- Your goal: Starting from the line with "center-engraving position icon", transcribe each line to the end of the records below. Copy them exactly and write nothing else.

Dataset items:
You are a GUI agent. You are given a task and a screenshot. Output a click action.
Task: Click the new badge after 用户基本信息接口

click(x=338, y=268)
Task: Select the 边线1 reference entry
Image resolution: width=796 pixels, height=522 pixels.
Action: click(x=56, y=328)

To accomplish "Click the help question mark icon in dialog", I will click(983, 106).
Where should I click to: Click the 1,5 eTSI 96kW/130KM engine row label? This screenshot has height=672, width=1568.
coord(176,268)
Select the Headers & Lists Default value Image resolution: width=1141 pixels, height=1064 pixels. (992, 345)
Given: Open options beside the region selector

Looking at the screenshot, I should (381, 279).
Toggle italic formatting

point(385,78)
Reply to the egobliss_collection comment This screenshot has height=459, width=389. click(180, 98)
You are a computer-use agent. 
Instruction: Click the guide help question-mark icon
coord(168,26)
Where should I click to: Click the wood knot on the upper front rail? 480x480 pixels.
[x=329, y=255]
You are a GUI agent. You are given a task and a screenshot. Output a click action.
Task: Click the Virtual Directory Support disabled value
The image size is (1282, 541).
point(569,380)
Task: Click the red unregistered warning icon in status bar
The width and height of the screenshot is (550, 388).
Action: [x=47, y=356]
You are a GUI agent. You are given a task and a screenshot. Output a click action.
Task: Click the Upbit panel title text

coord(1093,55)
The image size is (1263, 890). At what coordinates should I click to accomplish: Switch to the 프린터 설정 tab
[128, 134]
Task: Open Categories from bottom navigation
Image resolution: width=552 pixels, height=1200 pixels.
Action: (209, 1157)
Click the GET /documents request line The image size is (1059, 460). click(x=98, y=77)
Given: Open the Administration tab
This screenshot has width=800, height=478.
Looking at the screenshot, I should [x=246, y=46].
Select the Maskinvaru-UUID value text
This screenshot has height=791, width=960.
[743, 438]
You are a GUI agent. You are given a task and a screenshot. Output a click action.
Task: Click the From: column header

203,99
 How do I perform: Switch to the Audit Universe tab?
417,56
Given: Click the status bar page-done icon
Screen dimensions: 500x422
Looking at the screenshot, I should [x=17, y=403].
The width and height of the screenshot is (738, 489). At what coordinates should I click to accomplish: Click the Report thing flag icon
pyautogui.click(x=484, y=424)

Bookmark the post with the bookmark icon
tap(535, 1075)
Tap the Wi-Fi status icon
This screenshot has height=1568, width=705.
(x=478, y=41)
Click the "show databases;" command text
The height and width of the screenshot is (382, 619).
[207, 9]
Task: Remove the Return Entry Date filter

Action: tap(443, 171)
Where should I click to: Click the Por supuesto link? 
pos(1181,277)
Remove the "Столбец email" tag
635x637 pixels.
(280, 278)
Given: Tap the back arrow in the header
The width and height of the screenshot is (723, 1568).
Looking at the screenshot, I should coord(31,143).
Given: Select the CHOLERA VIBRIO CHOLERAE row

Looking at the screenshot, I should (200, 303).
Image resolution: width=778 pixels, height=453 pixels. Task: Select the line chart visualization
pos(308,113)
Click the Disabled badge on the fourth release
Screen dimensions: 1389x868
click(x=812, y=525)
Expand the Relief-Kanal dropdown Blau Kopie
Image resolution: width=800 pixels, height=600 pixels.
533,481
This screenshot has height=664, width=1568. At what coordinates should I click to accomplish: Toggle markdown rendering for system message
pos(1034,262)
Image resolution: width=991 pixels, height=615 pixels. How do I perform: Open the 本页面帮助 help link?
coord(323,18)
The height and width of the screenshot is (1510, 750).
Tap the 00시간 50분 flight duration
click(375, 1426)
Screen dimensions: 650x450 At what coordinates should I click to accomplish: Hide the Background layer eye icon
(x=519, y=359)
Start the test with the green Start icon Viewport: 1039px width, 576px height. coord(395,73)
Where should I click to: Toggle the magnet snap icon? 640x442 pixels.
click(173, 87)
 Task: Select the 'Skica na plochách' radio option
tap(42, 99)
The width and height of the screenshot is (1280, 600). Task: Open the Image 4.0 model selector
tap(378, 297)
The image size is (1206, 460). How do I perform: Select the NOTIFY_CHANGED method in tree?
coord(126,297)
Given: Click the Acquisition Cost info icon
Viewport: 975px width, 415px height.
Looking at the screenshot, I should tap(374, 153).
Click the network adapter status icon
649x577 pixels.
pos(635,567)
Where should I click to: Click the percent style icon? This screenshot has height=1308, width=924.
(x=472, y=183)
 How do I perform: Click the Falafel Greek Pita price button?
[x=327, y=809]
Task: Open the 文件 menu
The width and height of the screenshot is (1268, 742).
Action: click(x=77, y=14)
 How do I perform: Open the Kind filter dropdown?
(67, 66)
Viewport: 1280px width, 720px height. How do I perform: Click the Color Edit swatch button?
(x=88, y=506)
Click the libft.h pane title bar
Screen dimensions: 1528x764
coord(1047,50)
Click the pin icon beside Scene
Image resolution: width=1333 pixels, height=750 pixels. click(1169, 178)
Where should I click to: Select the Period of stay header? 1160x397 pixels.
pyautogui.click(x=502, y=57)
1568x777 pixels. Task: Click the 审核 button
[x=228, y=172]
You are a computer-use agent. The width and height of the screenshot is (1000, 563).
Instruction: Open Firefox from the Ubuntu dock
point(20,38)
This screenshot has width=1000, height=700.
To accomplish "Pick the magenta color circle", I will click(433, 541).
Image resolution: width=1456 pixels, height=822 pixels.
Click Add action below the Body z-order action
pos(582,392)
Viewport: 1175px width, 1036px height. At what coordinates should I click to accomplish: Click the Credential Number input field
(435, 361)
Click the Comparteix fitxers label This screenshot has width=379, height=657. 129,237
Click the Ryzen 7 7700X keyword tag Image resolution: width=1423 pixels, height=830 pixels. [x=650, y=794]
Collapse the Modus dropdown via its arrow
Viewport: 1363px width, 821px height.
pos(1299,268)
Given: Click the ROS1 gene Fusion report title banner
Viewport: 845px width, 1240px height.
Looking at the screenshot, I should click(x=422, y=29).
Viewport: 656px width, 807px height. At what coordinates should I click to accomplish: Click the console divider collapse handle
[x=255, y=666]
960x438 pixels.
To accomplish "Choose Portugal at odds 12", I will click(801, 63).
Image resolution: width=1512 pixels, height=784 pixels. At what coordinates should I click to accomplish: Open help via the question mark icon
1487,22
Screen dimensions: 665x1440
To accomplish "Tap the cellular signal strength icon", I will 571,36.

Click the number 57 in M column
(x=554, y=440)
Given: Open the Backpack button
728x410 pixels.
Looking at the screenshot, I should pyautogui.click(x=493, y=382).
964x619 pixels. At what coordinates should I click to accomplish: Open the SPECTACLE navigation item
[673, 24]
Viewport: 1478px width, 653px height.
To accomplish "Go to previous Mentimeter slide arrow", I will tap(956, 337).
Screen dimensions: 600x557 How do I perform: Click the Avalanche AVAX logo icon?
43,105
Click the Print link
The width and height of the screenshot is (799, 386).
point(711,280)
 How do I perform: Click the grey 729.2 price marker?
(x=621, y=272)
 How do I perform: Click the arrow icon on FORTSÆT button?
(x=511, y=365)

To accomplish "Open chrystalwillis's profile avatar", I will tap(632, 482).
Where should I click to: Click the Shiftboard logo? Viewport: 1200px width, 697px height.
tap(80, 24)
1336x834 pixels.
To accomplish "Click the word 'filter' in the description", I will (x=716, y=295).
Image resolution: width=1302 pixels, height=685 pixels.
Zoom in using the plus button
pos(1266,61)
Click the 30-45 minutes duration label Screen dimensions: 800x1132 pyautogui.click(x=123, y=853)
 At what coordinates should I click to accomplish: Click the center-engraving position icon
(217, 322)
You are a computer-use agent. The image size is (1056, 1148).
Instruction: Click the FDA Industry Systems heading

- Solution to this task:
 At what coordinates should I click to accomplish: Click the center-engraving position icon
(217, 322)
You are a computer-use agent. The image size is (1056, 1148).
Instruction: Click the FDA Industry Systems heading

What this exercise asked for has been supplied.